Пятая и шестая купно с седьмой перемены блюд. Изабелла, верно, всё ещё переодевается в сухое и второпях прихорашивается, возложив мокрые волосы на клеть остывающей жаровни.
– А воротник-то у Вас мокрый, милейший Рогир! И плечи!
– заботливо, с бархатной укоризной, словно няня или кормилица, отмечает Карл и, пока Рогир пережевывает своё оцепенение, украдкой снимает с его плеча волос своей жены.
Ко времени завершения портрета слава Рогира, а также и его влияние на умы достигли своего апогея. Слухи же о скором отбытии мастера, живописнейшего из любовников, страстотерпца и закадычного приятеля герцога, сеяли сумятицу и ставили с ног на голову пол-Дижона. Осенними мухами ползали по замку дамы, плавали оглушенными рыбами их мужья и воздыхатели. Всем своим видом они подбивали друг друга на безрассудства.
– Они как будто взбесились все!
– для приличия негодовал Рогир.
Карл рассматривал покрытый красками холст, ещё не подсохший в должной мере для того, чтобы быть забранным рамой.
– Что ж, вот он я, а вот он Вы, - заключил герцог после кратковременного ознакомления с иллюзорным собой и вензелем Рогира в районе своего запечатленного локтя.
– Спасибо за службу!
– заключая Рогира в объятия, Карл пытался поставить точку в длинном повествовании о портрете.
Потом Карл положил перед Рогиром кошель с деньгами и пошел к выходу. Тронул дверь, но дверь не открылась. Не будучи заперта, она, казалось, была завалена чем-то множественным и аморфным с противоположной стороны. Замело. Зимнее утро после снежного бурана.
– Что там, Рогир?
– Не понимаю, мы же только что заходили, - недоумевал Рогир, налегая для пробы на дверь.
Почуяв слабину с той стороны, Рогир предложил герцогу удвоить усилия и попробовать ещё раз.
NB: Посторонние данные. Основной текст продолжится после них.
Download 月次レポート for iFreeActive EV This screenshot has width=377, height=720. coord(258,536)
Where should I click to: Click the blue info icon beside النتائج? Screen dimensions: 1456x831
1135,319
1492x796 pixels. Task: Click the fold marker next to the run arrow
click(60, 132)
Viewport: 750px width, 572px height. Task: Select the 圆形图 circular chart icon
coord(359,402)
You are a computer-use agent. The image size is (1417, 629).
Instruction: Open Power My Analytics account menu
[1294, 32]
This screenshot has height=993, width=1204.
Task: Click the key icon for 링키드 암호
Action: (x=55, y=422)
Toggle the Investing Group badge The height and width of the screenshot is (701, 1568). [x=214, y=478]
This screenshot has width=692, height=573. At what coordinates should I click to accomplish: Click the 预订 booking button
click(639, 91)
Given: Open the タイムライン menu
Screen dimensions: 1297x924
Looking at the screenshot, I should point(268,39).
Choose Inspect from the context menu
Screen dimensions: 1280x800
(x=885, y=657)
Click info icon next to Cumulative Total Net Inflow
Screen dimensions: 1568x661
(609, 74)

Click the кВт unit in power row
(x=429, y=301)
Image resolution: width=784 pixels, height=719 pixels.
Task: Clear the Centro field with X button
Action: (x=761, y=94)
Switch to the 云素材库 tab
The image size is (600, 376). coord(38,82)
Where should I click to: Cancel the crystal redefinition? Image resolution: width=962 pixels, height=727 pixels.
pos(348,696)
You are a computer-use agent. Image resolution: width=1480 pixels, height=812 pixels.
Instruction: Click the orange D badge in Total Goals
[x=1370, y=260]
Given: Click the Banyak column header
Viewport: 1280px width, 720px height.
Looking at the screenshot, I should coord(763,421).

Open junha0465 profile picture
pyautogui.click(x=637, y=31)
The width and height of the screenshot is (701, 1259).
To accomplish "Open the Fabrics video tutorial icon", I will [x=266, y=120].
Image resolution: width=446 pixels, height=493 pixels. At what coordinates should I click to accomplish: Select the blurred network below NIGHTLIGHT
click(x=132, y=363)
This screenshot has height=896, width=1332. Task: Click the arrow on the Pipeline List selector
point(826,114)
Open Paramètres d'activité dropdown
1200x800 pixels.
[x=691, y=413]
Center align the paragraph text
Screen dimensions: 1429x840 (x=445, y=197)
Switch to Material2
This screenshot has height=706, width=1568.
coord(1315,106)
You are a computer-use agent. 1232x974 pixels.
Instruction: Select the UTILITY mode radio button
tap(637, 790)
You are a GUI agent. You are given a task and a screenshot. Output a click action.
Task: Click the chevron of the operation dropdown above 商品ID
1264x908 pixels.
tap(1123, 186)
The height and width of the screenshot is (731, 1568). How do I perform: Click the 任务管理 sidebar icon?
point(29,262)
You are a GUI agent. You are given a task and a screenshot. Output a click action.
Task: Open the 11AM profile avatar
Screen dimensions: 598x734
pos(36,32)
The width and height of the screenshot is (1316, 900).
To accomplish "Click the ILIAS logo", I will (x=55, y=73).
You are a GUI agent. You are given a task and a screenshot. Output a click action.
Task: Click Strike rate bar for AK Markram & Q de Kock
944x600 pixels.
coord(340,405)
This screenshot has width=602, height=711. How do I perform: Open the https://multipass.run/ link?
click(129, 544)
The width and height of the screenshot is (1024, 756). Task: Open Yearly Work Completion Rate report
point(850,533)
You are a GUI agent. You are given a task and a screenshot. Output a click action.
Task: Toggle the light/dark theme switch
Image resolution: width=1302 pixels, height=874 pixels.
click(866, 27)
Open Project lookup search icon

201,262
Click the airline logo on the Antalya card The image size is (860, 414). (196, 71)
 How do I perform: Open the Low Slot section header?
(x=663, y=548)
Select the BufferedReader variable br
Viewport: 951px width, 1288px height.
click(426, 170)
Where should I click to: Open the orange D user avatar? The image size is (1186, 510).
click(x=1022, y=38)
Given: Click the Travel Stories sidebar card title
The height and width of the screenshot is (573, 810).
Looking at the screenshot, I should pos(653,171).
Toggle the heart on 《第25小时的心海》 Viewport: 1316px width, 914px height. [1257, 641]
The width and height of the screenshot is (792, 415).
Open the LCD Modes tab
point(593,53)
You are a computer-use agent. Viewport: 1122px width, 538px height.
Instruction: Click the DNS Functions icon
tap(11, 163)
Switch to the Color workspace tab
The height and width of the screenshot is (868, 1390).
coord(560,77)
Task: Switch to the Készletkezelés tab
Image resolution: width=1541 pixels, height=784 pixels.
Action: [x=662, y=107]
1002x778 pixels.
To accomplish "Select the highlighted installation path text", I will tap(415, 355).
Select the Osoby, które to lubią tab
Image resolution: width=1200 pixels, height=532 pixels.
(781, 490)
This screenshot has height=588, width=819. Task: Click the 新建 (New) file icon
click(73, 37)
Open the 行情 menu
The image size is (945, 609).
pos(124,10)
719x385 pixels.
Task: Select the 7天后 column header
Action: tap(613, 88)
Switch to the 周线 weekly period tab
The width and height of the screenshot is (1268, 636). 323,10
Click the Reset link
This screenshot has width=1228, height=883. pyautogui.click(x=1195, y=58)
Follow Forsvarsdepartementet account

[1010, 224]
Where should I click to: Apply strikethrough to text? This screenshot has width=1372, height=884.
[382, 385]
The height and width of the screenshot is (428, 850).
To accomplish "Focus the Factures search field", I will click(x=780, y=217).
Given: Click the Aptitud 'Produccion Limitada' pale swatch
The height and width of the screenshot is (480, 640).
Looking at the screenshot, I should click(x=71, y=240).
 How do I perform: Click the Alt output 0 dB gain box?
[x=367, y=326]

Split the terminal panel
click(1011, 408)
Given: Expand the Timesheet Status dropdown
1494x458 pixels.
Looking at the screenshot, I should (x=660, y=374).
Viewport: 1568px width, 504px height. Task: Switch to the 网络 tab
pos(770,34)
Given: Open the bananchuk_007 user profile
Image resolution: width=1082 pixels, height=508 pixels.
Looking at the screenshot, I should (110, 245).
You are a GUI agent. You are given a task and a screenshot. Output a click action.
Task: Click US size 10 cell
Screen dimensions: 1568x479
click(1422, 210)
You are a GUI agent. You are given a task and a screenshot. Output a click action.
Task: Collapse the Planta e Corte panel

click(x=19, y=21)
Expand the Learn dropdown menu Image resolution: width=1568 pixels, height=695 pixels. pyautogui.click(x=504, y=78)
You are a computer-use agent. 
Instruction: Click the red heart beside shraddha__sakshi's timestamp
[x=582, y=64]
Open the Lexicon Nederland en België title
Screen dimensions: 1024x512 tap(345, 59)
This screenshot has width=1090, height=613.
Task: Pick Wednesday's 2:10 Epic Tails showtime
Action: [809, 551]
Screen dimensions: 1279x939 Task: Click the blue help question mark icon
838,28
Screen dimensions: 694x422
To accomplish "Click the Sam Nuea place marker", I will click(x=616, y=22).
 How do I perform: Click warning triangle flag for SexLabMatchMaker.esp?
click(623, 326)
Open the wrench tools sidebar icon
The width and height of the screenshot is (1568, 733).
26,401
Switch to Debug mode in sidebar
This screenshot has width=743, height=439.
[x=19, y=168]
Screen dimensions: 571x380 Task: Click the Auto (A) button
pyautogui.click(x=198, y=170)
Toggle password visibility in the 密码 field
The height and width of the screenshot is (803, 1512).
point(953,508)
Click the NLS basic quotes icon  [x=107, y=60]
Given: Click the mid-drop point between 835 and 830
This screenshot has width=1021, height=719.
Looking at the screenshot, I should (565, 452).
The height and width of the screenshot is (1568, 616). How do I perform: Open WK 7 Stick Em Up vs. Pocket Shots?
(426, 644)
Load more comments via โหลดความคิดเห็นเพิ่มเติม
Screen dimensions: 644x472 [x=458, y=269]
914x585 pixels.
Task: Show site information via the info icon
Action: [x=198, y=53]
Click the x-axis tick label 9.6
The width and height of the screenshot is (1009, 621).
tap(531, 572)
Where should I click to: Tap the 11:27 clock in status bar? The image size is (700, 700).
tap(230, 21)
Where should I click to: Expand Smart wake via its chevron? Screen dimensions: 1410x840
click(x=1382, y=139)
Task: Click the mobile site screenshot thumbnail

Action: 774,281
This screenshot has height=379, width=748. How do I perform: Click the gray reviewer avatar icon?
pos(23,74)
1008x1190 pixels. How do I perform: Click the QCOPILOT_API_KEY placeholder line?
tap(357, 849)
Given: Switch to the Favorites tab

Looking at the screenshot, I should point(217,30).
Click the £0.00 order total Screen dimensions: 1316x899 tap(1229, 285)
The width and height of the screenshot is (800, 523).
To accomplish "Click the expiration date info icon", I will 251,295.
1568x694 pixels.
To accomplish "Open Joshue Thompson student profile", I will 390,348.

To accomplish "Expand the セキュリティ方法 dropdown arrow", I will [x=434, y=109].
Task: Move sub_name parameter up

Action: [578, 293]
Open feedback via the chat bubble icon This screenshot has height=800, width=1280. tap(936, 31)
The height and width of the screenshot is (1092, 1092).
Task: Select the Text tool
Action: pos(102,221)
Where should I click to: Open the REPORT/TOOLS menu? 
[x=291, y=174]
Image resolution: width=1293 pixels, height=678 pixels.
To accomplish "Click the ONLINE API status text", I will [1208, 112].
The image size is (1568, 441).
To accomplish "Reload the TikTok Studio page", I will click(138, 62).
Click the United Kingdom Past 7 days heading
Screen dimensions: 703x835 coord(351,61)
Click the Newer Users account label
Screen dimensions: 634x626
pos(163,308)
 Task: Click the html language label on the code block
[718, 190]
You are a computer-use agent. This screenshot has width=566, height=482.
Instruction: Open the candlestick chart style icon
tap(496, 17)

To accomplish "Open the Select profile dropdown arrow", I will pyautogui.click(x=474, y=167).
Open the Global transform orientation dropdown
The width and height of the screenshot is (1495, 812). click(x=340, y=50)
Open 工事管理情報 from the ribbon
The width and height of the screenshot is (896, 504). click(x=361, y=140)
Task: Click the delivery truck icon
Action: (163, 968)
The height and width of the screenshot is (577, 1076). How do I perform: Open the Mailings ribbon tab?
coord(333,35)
Надо же, получилось - дверь позволила себе щель, а затем эта щель увеличилась настолько, что через неё можно было протиснуться наружу. Рогир вылез первым.
– Дижонские дуры самые расточительные дуры во Вселенной!
– в сердцах воскликнул живописнейший из прелюбодеев, озирая непомерную кучу подношений, больших и малых, оставленных у дверей. За то немалое время, пока герцог взвешивал достоинства и недостатки портрета, а Рогир наслаждался умозрительной растратой гонорара, не менее чем сотня человек с дарами побывала у двери. Огромная куча (вдесятеро огромней той, что когда-то была явлена герцогу в пору его ночного визита) мешала двери открыться.